Last year, during the social upheaval and protests after the extra-judicial killings of George Floyd, Breonna Taylor and countless other Black and Brown people by police, I questioned whether my work could be relevant for the moment. Being a Black artist working with abstraction, I felt like what I do wouldn’t mean much to people, and other Black people, in particular.  Art made by Black artists has almost always been expected to reflect the Black community; its struggles against white supremacy, strength in community and various aspects of Black life. Realism being the preferred avenue of messaging. In this context, abstraction by Black artists, until relatively recently, has been, at times, disdained by Blacks and willfully ignored by the greater art world. This is the lens through which I understood things as a young artist in my late teens and early twenties, even though it took me a bit longer to fully understand and fully embrace my own need and reasons to make non-objective art. 


My last years of high school on through to my sophomore year of college saw a big shift in the type of work that I wanted to pursue as an artist. I had learned and practiced the basics of color, drawing, line, form, composition, etc… through realism. Going into my last couple of years in college, I had begun to discover that realism had limitations for me that I couldn’t ignore. By this time, in the late 1980s, I’d begun paying more attention to contemporary art through regular trips to galleries and museums in Philadelphia and New York. A whole other world opened up for me. At the same time, I was finding out more about how Black artists were highly underrepresented in the wider mainstream art world and when they were accepted, there seemed to be a very narrow view of the type of artwork made by Black artists that was acceptable. Basically, almost anything that centered around Black figuration and themes of struggle and community were “acceptable”, a trope that seemed to be the consensus of the Black community and the white-dominated mainstream art world. This is how I understood it at the time. There were very few Black artists, male or female, that were being recognized with shows in New York and other big art cities around the U.S. The biggest exception that I knew of at the time, was Jean-Michel Basquiat. It wasn’t until much later that I would become aware of Black abstract artists like Sam Gilliam, Howardena Pindell, Norman Lewis and Ed Clark, to name a few.


Around the late 80s to early 90s, I took an interest in the work of American Abstract Expressionists and later abstract artists, which provided the aesthetic kick that I needed to move into the beginnings of discovering and molding my own non-objective voice. Just prior to this, I had begun to lean into a kind of rejection that would fuel my practice for a long time. The rejection I focused on was what I perceived at the pigeon-holing  of Black artists and art by both Black and white establishments. Both Black communities and the mainstream art establishment only seemed to champion a type of social realism that felt overused and limited in its scope, in my view. An only child, I had developed an independent streak pretty early on, so it’s no surprise to me that I took the route that I did in my work.
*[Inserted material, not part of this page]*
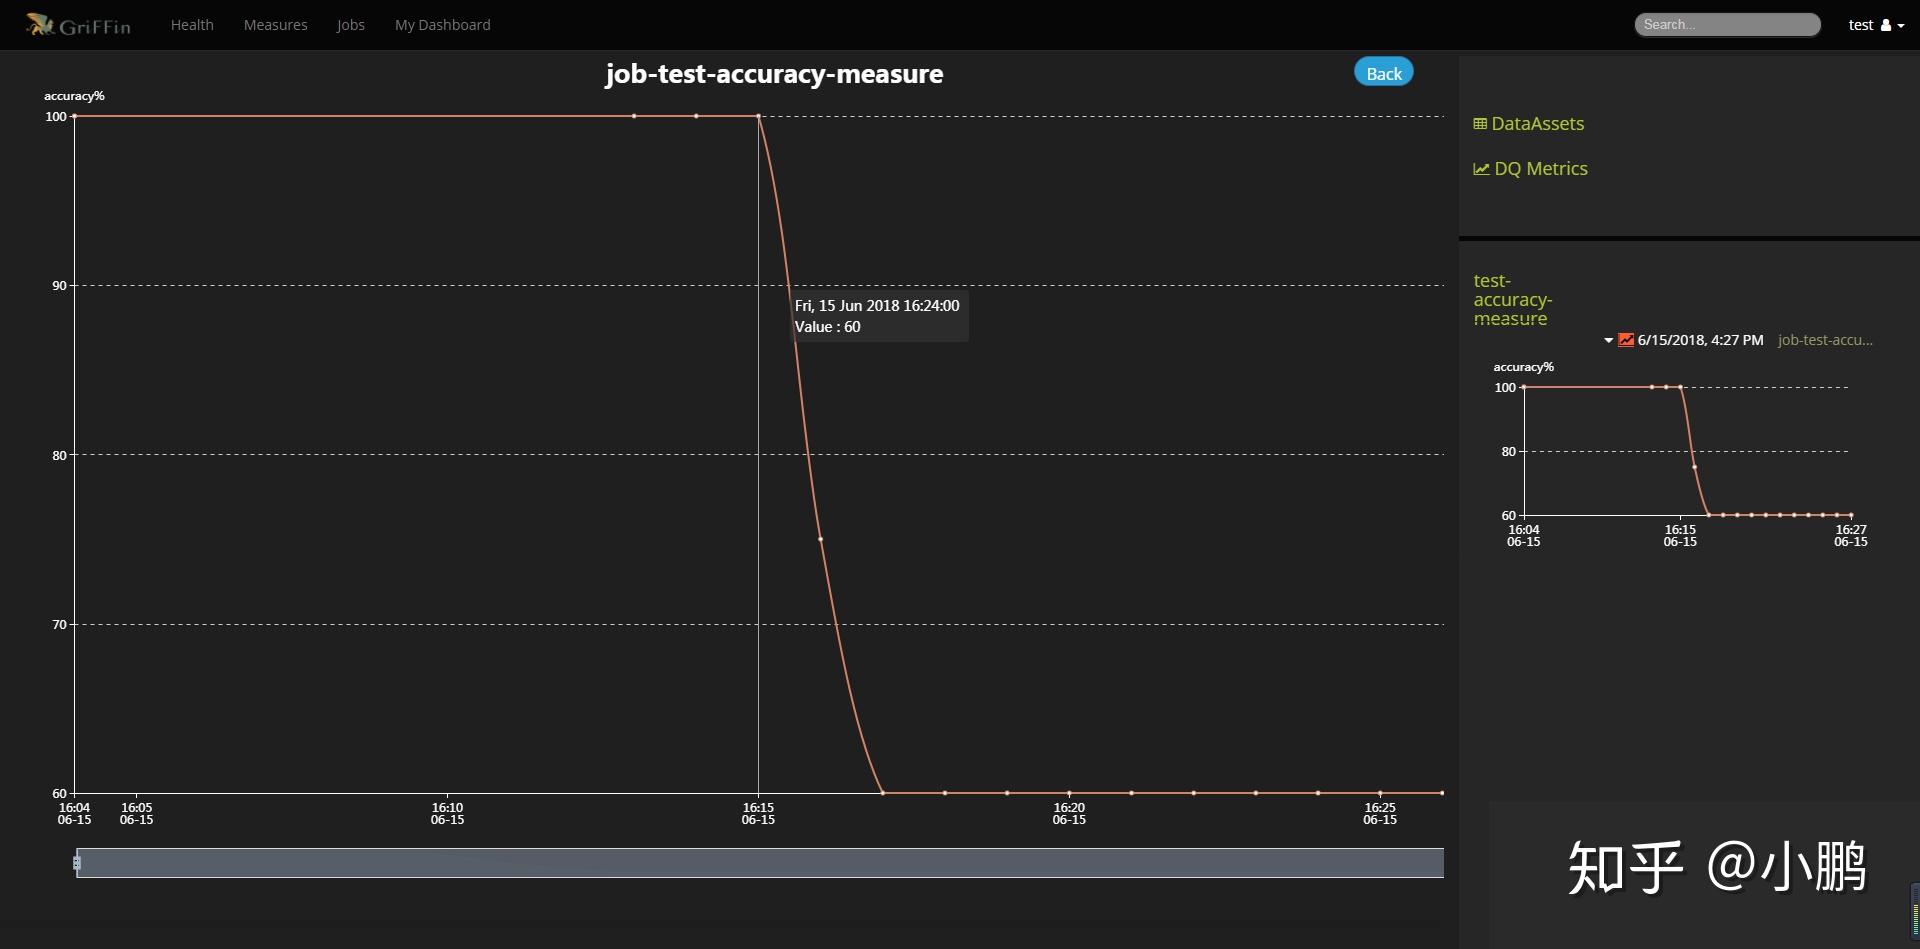Open the Measures menu
Viewport: 1920px width, 949px height.
coord(275,25)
Later, after high school, one of the things that spurred me on as a young artist, was wanting to prove, mainly to myself, that I could make non-objective work that was just as good as any of the white abstract artists that I had knowledge of at the time. 
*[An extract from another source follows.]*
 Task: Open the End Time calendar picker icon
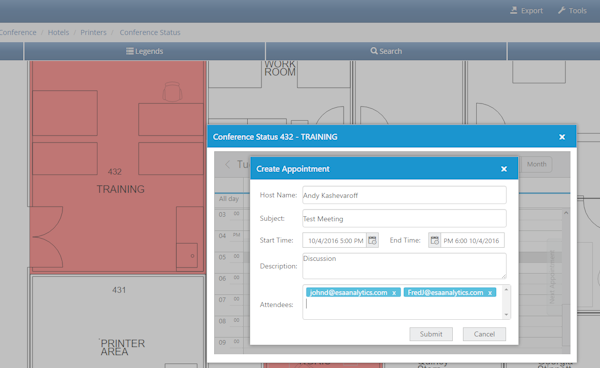[434, 240]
Flash forward to now and with almost 40 years of art making behind me, I still have moments of wondering if what I’m doing matters in certain ways. The truth is, what I do as a Black artist working with abstraction isn’t going to resonate with everyone and it definitely isn’t going to directly solve any of the social ills that continue to plague the Black community or other communities. What it can do is provide another way of seeing, another way of helping people to see, to question their world and themselves, perhaps. Also, to show a way forward, to be a testament to hope and a future. The one certainty about making art is that it is an act of faith. It’s an act of faith that assumes a future simply because of its existence. The will to make a painting, sculpture, film or other creative endeavor means that there is some amount of faith in the maker that a future is possible. 
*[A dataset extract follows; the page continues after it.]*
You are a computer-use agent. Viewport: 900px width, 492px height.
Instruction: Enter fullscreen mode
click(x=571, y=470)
The events of 2020, now bleeding into 2021 are way beyond the scale of what my painting can do. However, the smaller scale individual value that I and my work bring to the table is that of questioning, standing in one’s own truth, through confidence and perseverance. I don’t know what people look for or see in my work. My only hope is that it can provoke a feeling of some kind, good or bad. That is communication, that is making a connection. Whatever connections viewers make with the work is out of my hands, on the other hand, having had the faith to make the work and put it out into the world for people to witness and experience is all I need. I have other goals, like having my work represented in major art institutions and collections worldwide. However, those ambitions have been a secondary concern for me. At this point, I have good  gallery representation, my work is included in many private and university collections and I continue to have work shown, something that I didn't imagine would happen as a teenager, so I now know that it's possible and I welcome bigger things. However, continuing to paint and make the non-objective work that I want, being in dialogue with other artists across time, regardless of who may or may not see it, like it or not, or whatever else is going on in the world is the ultimate success for me.